(Washington) Un comité d’experts indépendants a voté jeudi pour recommander à l’Agence américaine des médicaments (FDA) d’autoriser aux États-Unis un premier vaccin contre la COVID-19, développé par le duo Pfizer/BioNTech. Le feu vert devrait suivre dans les prochains jours et la vaccination commencer la semaine prochaine.

Lors d’un exercice de transparence inédit dans le monde, retransmis pendant plusieurs heures sur l’internet, une vingtaine de chercheurs membres de ce comité consultatif ont débattu des données de sécurité et d’efficacité du vaccin et interrogé les responsables des fabricants et des autorités sanitaires sur le fonctionnement du vaccin, son efficacité réelle contre les formes graves de la maladie, ses effets indésirables, la surveillance sanitaire à long terme ou encore le sort des participants aux essais cliniques qui ont reçu un placebo.

Puis le comité a donné son avis favorable lors d’un vote qui ne contraint pas la FDA : 17 voix pour, quatre contre et une abstention.

Mais le feu vert est quasi assuré, car l’efficacité et l’innocuité du vaccin ont désormais été validées par trois sources indépendantes : ce comité ; les propres scientifiques de la FDA dans une synthèse publiée mardi ; et un comité de lecture de la revue médicale américaine la plus cotée, le New England Journal of Medicine, qui a évalué et publié jeudi les résultats de l’essai vaccinal.

Le président Donald Trump aurait certes aimé aller plus vite.
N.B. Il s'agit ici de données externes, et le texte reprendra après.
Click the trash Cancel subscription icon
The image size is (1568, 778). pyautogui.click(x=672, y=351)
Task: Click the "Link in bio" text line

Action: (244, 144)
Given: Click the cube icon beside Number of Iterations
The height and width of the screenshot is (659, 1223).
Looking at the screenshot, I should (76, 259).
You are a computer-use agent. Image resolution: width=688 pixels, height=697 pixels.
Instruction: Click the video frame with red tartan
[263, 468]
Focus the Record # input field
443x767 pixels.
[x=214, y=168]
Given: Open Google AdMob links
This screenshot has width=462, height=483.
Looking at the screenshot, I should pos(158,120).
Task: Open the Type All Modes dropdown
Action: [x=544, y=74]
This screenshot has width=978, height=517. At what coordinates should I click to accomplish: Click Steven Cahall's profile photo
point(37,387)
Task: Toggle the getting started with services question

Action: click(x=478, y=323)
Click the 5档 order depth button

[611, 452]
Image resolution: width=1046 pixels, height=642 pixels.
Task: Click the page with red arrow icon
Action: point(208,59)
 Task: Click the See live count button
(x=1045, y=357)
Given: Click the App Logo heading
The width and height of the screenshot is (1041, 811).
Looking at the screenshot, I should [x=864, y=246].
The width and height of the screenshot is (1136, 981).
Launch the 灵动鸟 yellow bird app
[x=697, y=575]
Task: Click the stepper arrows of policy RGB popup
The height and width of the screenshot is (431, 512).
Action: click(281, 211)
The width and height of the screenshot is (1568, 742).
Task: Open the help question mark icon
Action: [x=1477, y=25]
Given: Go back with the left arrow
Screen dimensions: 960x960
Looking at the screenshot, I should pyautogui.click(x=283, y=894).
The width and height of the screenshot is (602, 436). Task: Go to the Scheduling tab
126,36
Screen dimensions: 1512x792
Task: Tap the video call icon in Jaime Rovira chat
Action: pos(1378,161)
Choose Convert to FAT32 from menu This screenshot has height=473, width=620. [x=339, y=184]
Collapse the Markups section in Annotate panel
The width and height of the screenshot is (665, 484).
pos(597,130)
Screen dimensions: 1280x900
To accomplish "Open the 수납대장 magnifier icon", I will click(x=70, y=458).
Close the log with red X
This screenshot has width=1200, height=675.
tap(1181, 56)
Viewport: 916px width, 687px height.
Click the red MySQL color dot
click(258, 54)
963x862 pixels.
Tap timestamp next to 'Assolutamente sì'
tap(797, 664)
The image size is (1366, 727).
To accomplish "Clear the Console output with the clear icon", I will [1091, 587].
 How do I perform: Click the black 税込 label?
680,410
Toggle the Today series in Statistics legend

Les fabricants ont annoncé le 18 novembre que leur vaccin était efficace à 95 %, et ils ont déposé leur dossier à la FDA deux jours plus tard. Depuis, le Royaume-Uni, le Canada, Bahreïn et l’Arabie saoudite ont autorisé la mise sur le marché.

Mais l’agence américaine, accusée d’avoir autorisé en urgence des traitements douteux, dont l’hydroxychloroquine, sous pression de Donald Trump au printemps et à l’été, a tenu à ne pas donner l’image d’une procédure bâclée ni soumise à autre chose que la plus grande rigueur scientifique, consciente que potentiellement des centaines de millions de personnes recevraient dans le bras un produit inventé il y a moins de neuf mois.

La FDA et Pfizer ont publié 145 pages de données issues d’un essai clinique sur 44 000 volontaires, offrant des détails d’une finesse incomparable avec ce que l’on sait des vaccins russe et chinois, déjà administrés à grande échelle dans leurs pays.

« La transparence a été excellente », a dit à l’AFP Eric Rubin, membre du comité et professeur de microbiologie à Harvard.

Questions sur les allergies

Que disent les données de l’essai portant sur 38 000 des 44 000 volontaires ? D’abord que le vaccin marche mieux qu’espéré. Les deux doses, à trois semaines d’intervalle, ont réduit le risque de 95 % de développer la COVID-19 par rapport aux membres du groupe placebo.

Il semble bien prévenir les formes graves de la maladie, même si ces données sont moins définitives.

Le vaccin provoque des effets indésirables, souvent pénibles, mais sans danger : 80 % des vaccinés ont eu mal autour du point d’injection, beaucoup ont ressenti fatigue, maux de tête ou courbatures.  

Mais sur deux mois de suivi en moyenne, le seul effet indésirable potentiellement inquiétant fut quatre cas de paralysie faciale a frigore (de Bell). C’est souvent temporaire et statistiquement la causalité n’est pas établie, mais la FDA a recommandé une surveillance accrue.

Les experts ont débattu longuement du risque d’allergie, après deux cas de réactions sévères au Royaume-Uni. Aux États-Unis, un avertissement accompagnera le vaccin, a annoncé Marion Gruber de la FDA : il sera déconseillé aux personnes ayant une allergie sévère connue à l’un de ses ingrédients.  

Mais Paul Offit, membre du comité, a souligné le besoin de rassurer les dizaines de millions de gens allergiques aux œufs ou aux cacahuètes.

Qu’ignore-t-on encore ? La durée de protection, d’abord. On ne sait pas non plus si le vaccin empêche l’infection asymptomatique par le coronavirus. Ou encore s’il est sûr pour les femmes enceintes.

Restera à assurer la distribution, tâche coordonnée par le gouvernement fédéral et confiée au secteur privé. Le ministre de la Santé, Alex Azar, table sur le début de la semaine prochaine.

Les doses seront livrées directement aux hôpitaux et pharmacies qui vaccineront les deux groupes prioritaires : les résidents de maisons de retraite et les professionnels du secteur de la santé, comme au Royaume-Uni.